Case3 does have a point about it being negative sum, but the negative sum is only because of the demand. You could argue the cost of not having the double spend problem is worth the energy being expended. There is also the argument that it could push for cleaner energy in the future, but I’m not convinced this later argument is a good one.
Overall pretty reasonable and fairly similar to my points of view. I wanted to buy more ETH when the BTC/ETH pair dipped, but... well, at this point I'm just bagholding the BTC I have at this point. ETH too expensive.

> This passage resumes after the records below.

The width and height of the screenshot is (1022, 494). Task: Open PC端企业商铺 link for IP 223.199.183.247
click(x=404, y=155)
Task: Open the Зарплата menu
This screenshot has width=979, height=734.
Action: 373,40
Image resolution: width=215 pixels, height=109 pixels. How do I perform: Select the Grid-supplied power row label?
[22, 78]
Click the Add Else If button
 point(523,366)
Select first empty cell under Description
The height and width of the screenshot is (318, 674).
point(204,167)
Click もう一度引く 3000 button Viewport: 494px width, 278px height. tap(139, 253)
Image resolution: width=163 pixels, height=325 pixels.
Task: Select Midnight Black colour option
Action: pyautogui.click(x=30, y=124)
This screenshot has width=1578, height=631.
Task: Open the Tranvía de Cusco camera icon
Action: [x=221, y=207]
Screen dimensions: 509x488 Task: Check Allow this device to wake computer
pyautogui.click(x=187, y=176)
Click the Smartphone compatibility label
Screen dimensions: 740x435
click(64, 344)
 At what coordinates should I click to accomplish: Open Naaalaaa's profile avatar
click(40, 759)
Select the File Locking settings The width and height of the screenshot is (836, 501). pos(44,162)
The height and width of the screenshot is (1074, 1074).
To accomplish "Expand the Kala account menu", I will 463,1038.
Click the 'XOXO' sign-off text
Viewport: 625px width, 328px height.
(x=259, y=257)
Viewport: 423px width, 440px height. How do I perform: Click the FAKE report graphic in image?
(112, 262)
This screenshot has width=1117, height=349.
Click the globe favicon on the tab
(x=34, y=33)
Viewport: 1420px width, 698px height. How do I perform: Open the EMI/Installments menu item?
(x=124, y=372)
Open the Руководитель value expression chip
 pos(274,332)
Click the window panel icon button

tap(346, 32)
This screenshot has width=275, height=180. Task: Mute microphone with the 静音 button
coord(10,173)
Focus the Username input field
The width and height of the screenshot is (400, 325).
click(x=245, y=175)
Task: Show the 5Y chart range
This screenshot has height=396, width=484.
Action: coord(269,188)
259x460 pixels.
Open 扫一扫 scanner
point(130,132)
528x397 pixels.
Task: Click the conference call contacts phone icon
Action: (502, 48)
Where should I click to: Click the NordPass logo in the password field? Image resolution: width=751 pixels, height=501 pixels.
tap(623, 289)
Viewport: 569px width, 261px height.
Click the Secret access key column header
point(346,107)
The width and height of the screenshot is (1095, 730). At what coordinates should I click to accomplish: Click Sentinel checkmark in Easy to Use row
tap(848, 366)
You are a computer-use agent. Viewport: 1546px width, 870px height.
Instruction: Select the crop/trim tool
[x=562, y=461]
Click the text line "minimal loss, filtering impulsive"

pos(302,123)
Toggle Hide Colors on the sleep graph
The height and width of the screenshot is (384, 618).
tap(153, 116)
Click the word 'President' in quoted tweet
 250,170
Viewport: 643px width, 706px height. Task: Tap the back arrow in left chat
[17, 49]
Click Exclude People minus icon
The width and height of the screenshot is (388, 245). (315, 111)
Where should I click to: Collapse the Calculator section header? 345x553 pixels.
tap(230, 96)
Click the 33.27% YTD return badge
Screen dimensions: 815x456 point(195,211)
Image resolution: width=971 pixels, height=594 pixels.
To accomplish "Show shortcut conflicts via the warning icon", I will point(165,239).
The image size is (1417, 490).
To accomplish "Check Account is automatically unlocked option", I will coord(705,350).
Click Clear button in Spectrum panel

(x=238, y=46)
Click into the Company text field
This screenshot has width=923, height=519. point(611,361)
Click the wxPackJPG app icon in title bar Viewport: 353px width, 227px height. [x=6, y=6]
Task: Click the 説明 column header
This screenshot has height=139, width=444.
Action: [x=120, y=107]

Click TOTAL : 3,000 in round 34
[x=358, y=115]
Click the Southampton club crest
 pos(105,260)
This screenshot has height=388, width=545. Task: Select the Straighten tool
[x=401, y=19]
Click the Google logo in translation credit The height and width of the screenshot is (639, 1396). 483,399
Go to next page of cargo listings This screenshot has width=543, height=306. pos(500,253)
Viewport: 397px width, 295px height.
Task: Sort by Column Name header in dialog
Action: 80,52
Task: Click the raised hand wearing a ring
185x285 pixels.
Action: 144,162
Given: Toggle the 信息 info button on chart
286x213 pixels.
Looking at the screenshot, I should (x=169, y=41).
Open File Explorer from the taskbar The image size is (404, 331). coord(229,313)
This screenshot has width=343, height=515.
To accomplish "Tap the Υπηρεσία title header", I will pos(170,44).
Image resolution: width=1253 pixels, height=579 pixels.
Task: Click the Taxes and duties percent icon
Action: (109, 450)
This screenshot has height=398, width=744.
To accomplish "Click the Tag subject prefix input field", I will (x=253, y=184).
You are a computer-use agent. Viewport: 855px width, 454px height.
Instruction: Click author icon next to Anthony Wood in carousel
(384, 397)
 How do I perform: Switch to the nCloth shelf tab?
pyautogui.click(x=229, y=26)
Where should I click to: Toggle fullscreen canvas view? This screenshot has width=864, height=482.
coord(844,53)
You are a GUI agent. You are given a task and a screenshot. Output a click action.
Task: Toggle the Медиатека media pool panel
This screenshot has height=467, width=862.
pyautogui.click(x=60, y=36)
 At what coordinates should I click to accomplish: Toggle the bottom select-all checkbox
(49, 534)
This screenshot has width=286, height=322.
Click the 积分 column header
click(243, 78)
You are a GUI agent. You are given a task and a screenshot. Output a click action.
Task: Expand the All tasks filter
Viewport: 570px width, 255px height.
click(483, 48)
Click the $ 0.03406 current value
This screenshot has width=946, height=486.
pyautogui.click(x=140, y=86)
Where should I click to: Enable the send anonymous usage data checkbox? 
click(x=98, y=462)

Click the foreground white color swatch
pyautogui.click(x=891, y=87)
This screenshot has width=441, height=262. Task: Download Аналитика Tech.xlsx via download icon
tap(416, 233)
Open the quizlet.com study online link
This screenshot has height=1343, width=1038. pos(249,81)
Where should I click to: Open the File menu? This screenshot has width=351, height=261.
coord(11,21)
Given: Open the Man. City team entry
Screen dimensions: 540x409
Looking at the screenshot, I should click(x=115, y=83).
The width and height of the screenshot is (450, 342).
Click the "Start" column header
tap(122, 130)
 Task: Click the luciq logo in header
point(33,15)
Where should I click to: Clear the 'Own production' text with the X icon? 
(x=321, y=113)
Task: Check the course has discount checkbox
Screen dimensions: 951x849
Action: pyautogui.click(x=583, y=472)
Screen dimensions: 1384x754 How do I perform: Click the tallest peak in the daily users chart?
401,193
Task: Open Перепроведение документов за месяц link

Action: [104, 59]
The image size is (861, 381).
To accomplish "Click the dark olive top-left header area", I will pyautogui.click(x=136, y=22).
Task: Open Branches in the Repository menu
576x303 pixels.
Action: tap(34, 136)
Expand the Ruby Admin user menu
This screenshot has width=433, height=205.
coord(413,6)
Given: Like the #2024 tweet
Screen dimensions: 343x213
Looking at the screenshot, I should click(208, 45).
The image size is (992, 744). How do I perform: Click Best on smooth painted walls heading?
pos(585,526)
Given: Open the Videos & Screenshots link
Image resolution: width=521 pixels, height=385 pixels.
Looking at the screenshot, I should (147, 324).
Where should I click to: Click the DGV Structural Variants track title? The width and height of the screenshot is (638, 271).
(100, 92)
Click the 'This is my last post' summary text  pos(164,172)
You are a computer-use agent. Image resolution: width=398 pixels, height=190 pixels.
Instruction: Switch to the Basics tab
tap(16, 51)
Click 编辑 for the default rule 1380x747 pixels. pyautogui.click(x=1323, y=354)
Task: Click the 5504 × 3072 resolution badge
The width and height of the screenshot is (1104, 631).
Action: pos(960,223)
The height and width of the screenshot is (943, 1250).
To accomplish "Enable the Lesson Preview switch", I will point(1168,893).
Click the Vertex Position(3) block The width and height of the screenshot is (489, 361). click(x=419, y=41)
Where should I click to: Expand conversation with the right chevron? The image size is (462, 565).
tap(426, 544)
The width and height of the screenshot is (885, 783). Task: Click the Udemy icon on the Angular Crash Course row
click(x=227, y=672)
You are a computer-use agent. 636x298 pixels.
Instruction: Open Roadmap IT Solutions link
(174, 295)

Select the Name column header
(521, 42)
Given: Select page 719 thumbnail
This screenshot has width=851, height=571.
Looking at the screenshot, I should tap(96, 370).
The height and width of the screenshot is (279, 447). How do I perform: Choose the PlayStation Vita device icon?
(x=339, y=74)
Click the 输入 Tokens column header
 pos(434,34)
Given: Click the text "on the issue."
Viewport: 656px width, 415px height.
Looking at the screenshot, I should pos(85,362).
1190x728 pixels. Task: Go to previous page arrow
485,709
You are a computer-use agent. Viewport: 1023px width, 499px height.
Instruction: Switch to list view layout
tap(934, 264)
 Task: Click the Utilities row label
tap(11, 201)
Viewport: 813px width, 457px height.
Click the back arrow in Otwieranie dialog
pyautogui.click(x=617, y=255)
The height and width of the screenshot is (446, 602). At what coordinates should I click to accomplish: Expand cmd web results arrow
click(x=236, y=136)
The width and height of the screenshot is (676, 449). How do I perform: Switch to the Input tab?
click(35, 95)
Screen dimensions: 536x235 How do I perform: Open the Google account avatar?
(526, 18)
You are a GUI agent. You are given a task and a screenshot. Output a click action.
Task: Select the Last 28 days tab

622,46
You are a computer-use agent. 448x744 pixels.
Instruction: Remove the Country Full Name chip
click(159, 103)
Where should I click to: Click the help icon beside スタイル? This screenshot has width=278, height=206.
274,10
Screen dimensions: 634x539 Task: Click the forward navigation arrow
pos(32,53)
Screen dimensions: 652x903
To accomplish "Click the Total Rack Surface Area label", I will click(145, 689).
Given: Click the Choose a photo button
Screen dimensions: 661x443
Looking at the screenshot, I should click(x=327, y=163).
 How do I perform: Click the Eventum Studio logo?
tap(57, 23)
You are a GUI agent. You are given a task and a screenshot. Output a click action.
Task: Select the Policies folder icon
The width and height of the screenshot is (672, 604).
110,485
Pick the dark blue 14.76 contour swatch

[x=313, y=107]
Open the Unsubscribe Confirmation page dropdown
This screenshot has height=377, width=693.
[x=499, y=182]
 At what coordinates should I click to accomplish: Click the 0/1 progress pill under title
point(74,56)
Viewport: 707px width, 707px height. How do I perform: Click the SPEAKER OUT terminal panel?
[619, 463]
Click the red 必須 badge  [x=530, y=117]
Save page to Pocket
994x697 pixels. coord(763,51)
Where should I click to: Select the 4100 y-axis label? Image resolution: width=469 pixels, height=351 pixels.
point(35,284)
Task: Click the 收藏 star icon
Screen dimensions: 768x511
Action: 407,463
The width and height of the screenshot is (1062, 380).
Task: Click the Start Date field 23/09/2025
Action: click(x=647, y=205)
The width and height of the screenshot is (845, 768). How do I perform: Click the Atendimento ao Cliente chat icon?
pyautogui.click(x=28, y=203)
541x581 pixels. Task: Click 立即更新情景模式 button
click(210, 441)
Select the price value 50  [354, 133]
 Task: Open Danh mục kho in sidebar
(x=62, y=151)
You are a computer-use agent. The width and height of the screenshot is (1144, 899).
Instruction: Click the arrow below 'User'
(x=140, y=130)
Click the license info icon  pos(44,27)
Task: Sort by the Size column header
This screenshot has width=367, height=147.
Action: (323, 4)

I don't think the BTC/ETH ratio matters too much overall as long as the vast majority of core exposure is there, both will do quite well. I'm more bullish on ETH but I view BTC as more of a sure win. Bottom line is that owning either is just crushing normalized returns in the stock market, private equity, business, whatever. How far one needs to push the envelope to maximize off of already insane returns is somewhat debatable/subjective.
A problem with Case3's argument is that while he's obviously correct, it is negative sum, it's that he asserts that this is a bad thing which is fundamentally not true. Poker is a negative sum game and yet here we all are on this forum for a variety of what I'd argue are quite positive reasons. So many things on the planet are negative sum in terms of winners and losers and yet that's not bad. Cryptocurrency has led to an ongoing spur in FinTech development, democratization of money, competition against corruption in governments and so much more. Focusing only on the fact that miners get paid out and whatever else is completely missing the point.
Most of these arguments also just never even come close to holding water relative to the fiat equation either. Okay, so BTC has all these costs. Well what about the USD? Does it just come for free? Obviously not. There's insane costs associated with it's production and distribution, meaning that the USD is also negative sum. Is that a bad thing? Definitely not.